The development of an AIDS vaccine to prevent infection in people free from the virus or to fight the full-blown disease in those with it is only a matter of "fine tuning" existing techniques, Dr. Jonas Salk said Monday.
Salk, who pioneered the world-famous Salk vaccine against polio in 1955, told doctors attending the American Federation for Clinical Research convention that studies being conducted to develop an AIDS vaccine are progressing, but he declined to predict a time frame for final success.Salk said a study on monkeys infected with SIV, the simian version of HIV, the human immunodeficiency virus thought to be the precursor to AIDS, has shown promising results.
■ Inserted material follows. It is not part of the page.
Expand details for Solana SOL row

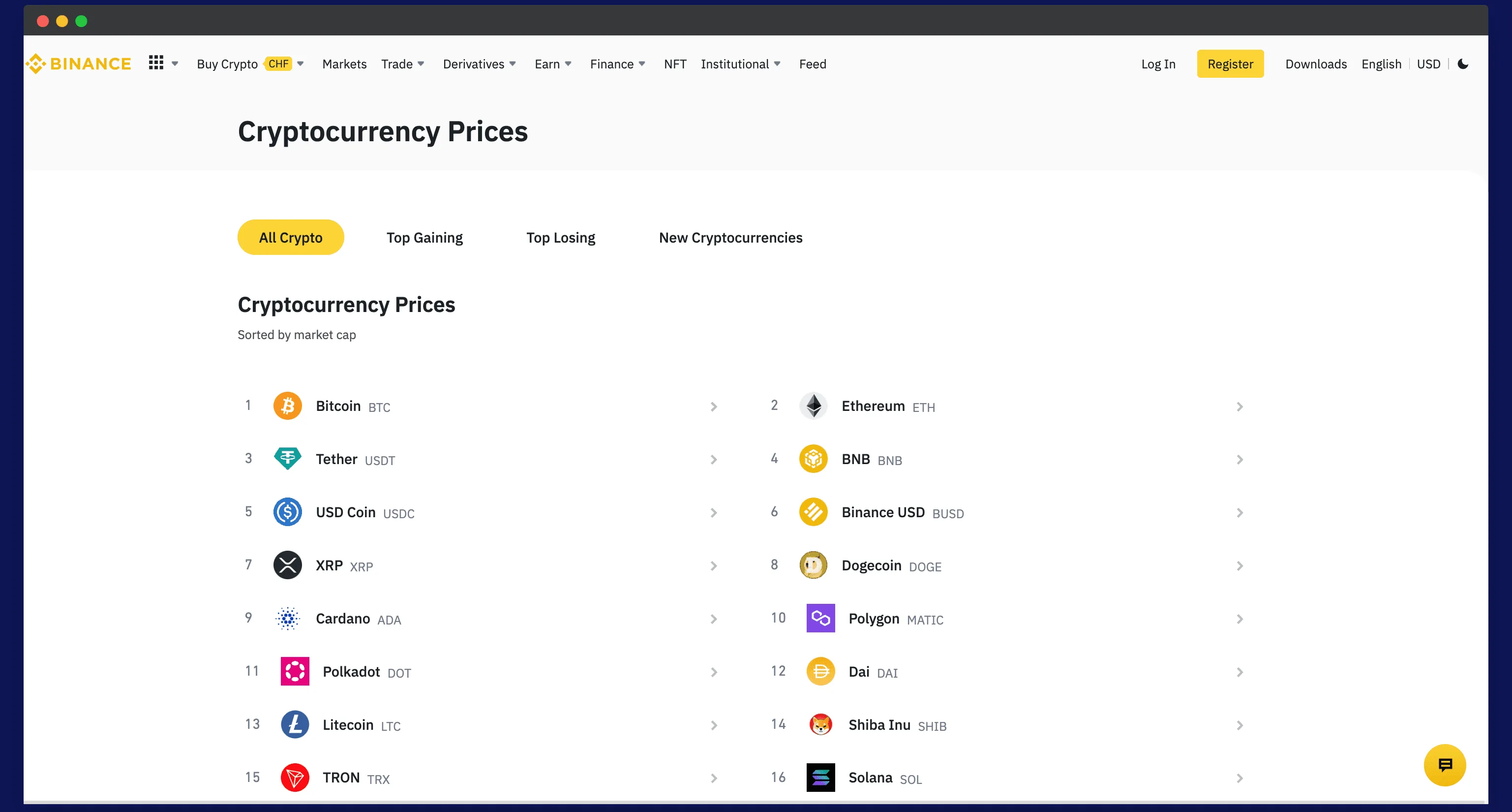[1240, 778]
Of 35 monkeys given various dosages of a vaccination containing the live SIV virus, 30 of them were able to avoid contracting the full-blown disease, at least to date, he said.
Another study using a non-live version of the HIV virus in humans had less promising results, but Salk said he believes his "low-technology" approach, as opposed to the "high-tech" biotechnology solution to AIDS being sought by others, will be successful.
"The prospects for the development for a vaccine that would prevent infection and-or disease is now a matter of fine tuning," he said.
By fine tuning, Salk said he means the dosage levels, length of treatment and other factors must still be worked out for using the live HIV virus to develop an effective AIDS vaccine.
To date, no such vaccine has been given to people without the HIV virus, in part due to the risk of exposing uninfected populations to the possibility of a fatal disease for which there is no cure.